§ **MATERIAL FOR THE TASK**:
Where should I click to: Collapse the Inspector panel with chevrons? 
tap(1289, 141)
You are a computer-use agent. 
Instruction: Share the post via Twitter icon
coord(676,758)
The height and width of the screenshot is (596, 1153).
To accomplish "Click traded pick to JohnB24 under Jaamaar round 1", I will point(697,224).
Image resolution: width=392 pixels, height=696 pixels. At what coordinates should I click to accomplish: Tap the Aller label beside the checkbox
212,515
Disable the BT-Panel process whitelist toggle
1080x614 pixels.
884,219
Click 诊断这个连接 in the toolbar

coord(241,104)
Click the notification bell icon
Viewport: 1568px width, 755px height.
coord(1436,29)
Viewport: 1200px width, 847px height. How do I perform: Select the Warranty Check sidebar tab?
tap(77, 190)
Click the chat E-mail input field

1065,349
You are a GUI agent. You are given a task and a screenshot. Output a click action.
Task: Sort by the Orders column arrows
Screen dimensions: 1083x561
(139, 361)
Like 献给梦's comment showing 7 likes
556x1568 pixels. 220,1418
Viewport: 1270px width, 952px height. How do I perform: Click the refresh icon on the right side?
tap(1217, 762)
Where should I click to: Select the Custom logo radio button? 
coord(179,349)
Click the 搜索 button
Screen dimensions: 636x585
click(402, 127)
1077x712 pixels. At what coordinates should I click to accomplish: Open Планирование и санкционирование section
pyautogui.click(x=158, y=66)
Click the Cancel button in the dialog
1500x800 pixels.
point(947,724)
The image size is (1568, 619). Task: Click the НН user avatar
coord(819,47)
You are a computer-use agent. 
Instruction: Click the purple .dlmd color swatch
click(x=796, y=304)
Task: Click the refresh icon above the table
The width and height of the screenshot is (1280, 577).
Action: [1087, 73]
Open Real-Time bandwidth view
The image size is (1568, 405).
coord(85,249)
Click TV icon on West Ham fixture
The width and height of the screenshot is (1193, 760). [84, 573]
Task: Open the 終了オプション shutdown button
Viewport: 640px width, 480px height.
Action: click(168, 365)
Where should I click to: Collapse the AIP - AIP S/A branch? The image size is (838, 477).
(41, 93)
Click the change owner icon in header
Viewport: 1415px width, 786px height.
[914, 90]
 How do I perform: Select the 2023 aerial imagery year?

§ **WHAT THE TASK REQUIRES**:
The answer is every entry, repeated word for word.

§ **RESPONSE TO THIS EXERCISE**:
Where should I click to: Collapse the Inspector panel with chevrons? 
tap(1289, 141)
You are a computer-use agent. 
Instruction: Share the post via Twitter icon
coord(676,758)
The height and width of the screenshot is (596, 1153).
To accomplish "Click traded pick to JohnB24 under Jaamaar round 1", I will point(697,224).
Image resolution: width=392 pixels, height=696 pixels. At what coordinates should I click to accomplish: Tap the Aller label beside the checkbox
212,515
Disable the BT-Panel process whitelist toggle
1080x614 pixels.
884,219
Click 诊断这个连接 in the toolbar

coord(241,104)
Click the notification bell icon
Viewport: 1568px width, 755px height.
coord(1436,29)
Viewport: 1200px width, 847px height. How do I perform: Select the Warranty Check sidebar tab?
tap(77, 190)
Click the chat E-mail input field

1065,349
You are a GUI agent. You are given a task and a screenshot. Output a click action.
Task: Sort by the Orders column arrows
Screen dimensions: 1083x561
(139, 361)
Like 献给梦's comment showing 7 likes
556x1568 pixels. 220,1418
Viewport: 1270px width, 952px height. How do I perform: Click the refresh icon on the right side?
tap(1217, 762)
Where should I click to: Select the Custom logo radio button? 
coord(179,349)
Click the 搜索 button
Screen dimensions: 636x585
click(402, 127)
1077x712 pixels. At what coordinates should I click to accomplish: Open Планирование и санкционирование section
pyautogui.click(x=158, y=66)
Click the Cancel button in the dialog
1500x800 pixels.
point(947,724)
The image size is (1568, 619). Task: Click the НН user avatar
coord(819,47)
You are a computer-use agent. 
Instruction: Click the purple .dlmd color swatch
click(x=796, y=304)
Task: Click the refresh icon above the table
The width and height of the screenshot is (1280, 577).
Action: [1087, 73]
Open Real-Time bandwidth view
The image size is (1568, 405).
coord(85,249)
Click TV icon on West Ham fixture
The width and height of the screenshot is (1193, 760). [84, 573]
Task: Open the 終了オプション shutdown button
Viewport: 640px width, 480px height.
Action: click(168, 365)
Where should I click to: Collapse the AIP - AIP S/A branch? The image size is (838, 477).
(41, 93)
Click the change owner icon in header
Viewport: 1415px width, 786px height.
[914, 90]
 How do I perform: Select the 2023 aerial imagery year?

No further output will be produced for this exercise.